(Collected data entries)

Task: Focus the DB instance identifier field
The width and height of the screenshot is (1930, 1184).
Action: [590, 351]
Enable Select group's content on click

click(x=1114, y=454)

Given request: Copy the rows above line for line, with no changes.

The output:
Task: Focus the DB instance identifier field
The width and height of the screenshot is (1930, 1184).
Action: [590, 351]
Enable Select group's content on click

click(x=1114, y=454)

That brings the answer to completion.